Very good expat social life as well.


----------



## wizard4 (Feb 3, 2013)

Ok Expatme educate me what does TRNC stand for need some schooling buddy.

Cheers


----------



## David_&_Letitia (Jul 8, 2012)

wizard4 said:


> ...what does TRNC stand for need some schooling buddy.
> 
> Cheers


*T*urkish *R*epublic of *N*orthern *C*yprus.

It's only recognised by Turkey.


----------



## expatme (Dec 4, 2013)

David_&_Letitia said:


> *T*urkish *R*epublic of *N*orthern *C*yprus.
> 
> It's only recognised by Turkey.


Also recognised by ISRAEL. Who have invested BILLIONS into the TRNC.


----------



## Baywatch (Mar 30, 2014)

expatme said:


> Also recognised by ISRAEL. Who have invested BILLIONS into the TRNC.


Sorry but where have you found that information. Nowhere to be found, and I really doubt it. Cyprus president would not want anything to do with Israel if it was true


----------



## expatme (Dec 4, 2013)

Baywatch said:


> Sorry but where have you found that information. Nowhere to be found, and I really doubt it.

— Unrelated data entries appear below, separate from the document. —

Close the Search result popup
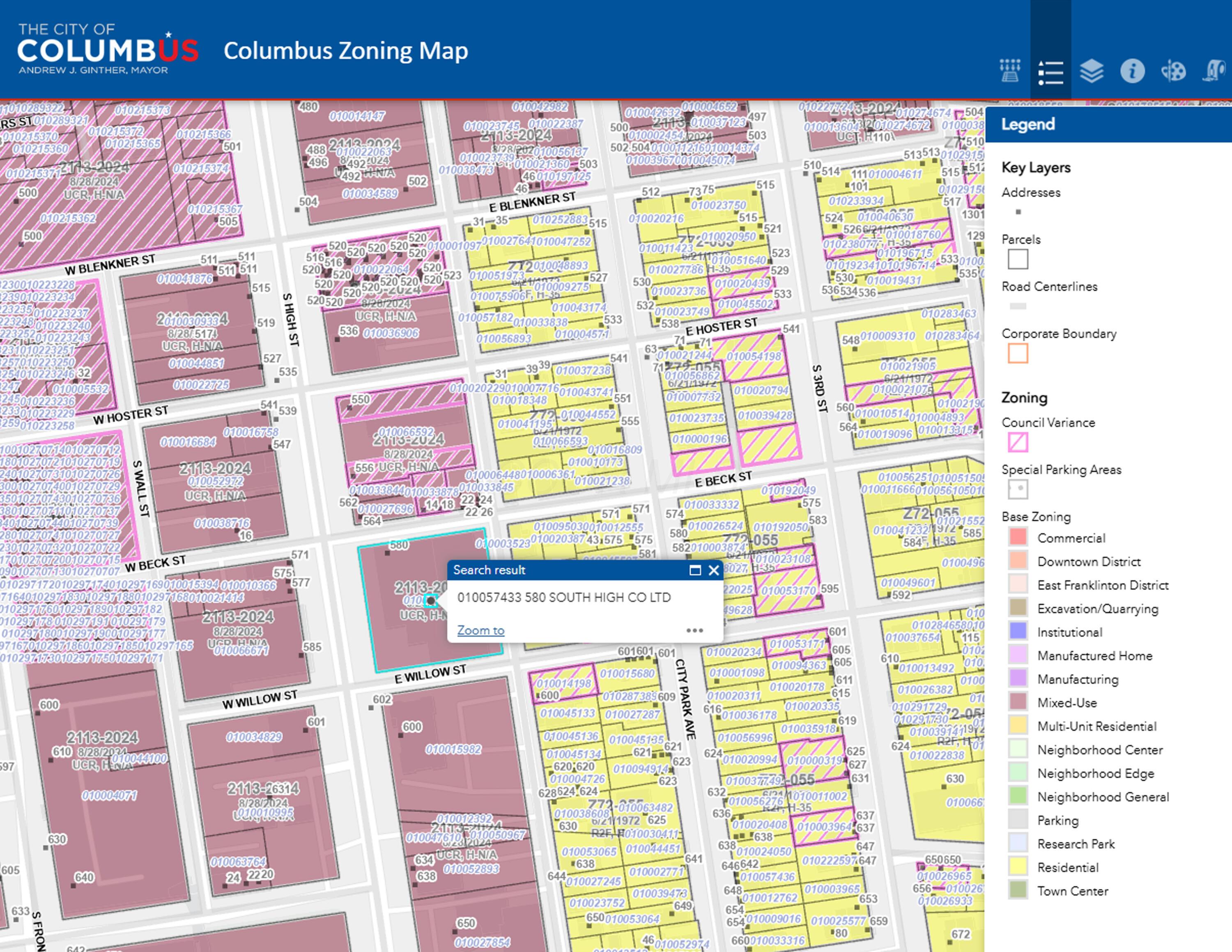The image size is (1232, 952). coord(714,570)
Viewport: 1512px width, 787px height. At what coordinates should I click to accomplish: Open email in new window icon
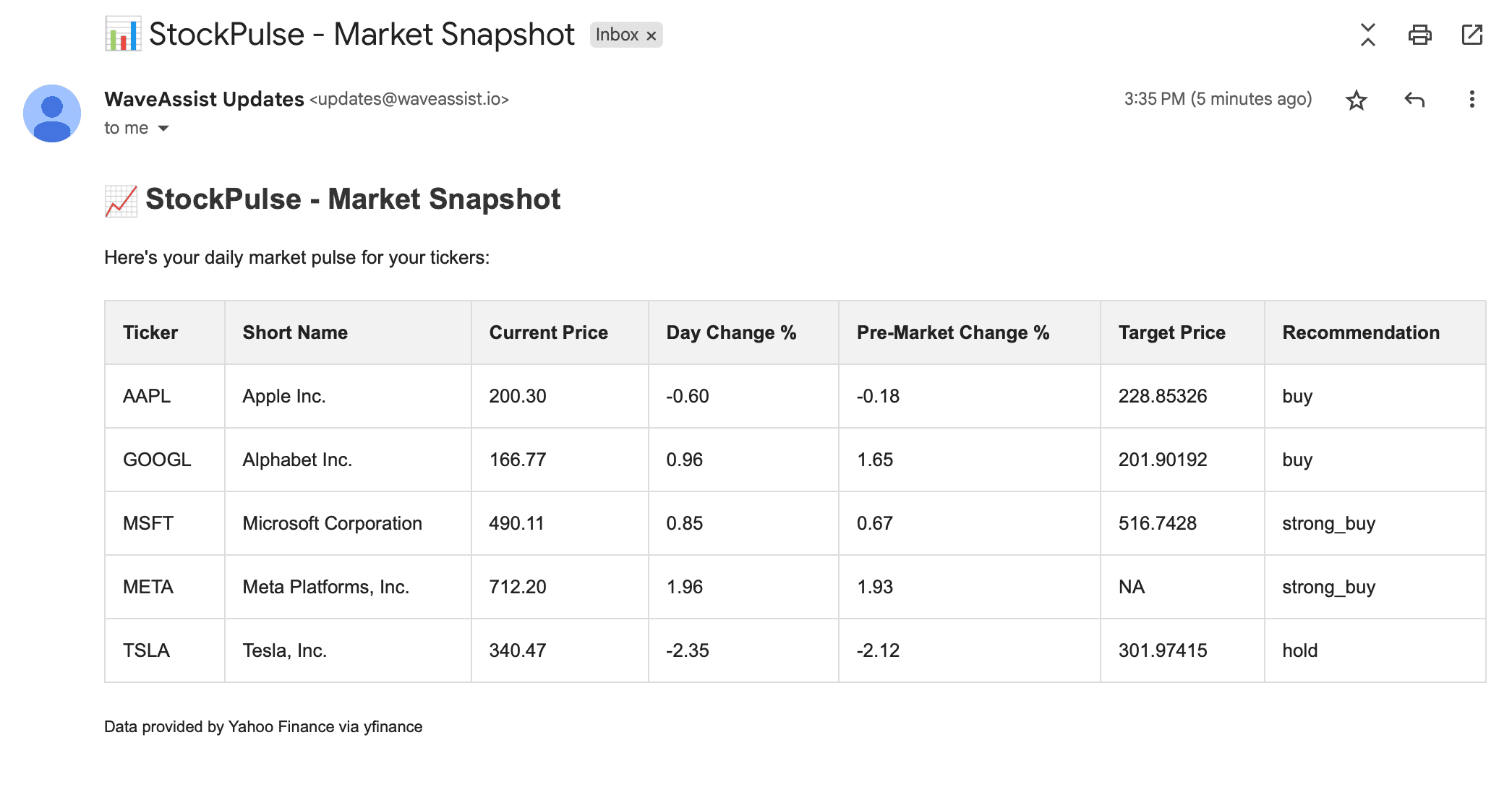(1472, 35)
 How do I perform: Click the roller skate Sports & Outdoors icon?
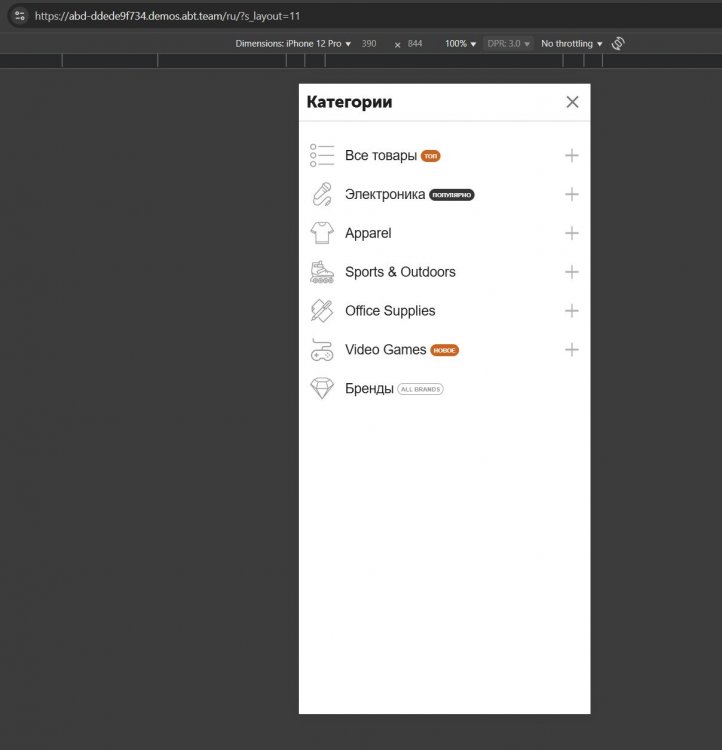(321, 272)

Cyprus president would not want anything to do with Israel if it was true


Just because you have not found anything does not mean that what I stated is not factual.

I lived in the TRNC for two years on our yacht. We were in a Brand NEW MARINA. It is called Karpaz Gate Marina. The several million that it cost to be built (it is magnificent) came from ISRAEL. Then after one year of opening they built a beautifull Beach Club costing many more hundreds of thousands.

The next thing on the cards is a botique hotel all above with Israely business mens comglomerate.

The comglomerate is also a huge mega yacht building company. The RUSSIANS have also ivested heavily into the TRNC, but I will leave you to find out how and where. I could go on and on but by now I think you have enough to go on.


----------



## PeteandSylv (Sep 24, 2008)

expatme said:


> Also recognised by ISRAEL. Who have invested BILLIONS into the TRNC.


Israel does not recognise the TRNC. If it did it would be at conflict with UN resolutions. Turkey is the only country to recognise the TRNC.

If they received BILLIONS, what happened to them? They are certainly not visible.

Please supply some sort of evidence to back up this statement which without which I can only dismiss as nonsense.

Pete


----------



## PeteandSylv (Sep 24, 2008)

expatme said:


> Just because you have not found anything does not mean that what I stated is not factual.
> 
> I lived in the TRNC for two years on our yacht. We were in a Brand NEW MARINA. It is called Karpaz Gate Marina. The several million that it cost to be built (it is magnificent) came from ISRAEL. Then after one year of opening they built a beautifull Beach Club costing many more hundreds of thousands.
> 
> ...


There is a huge difference between an Israeli citizen or company making a business investment and saying that Israel invested the money.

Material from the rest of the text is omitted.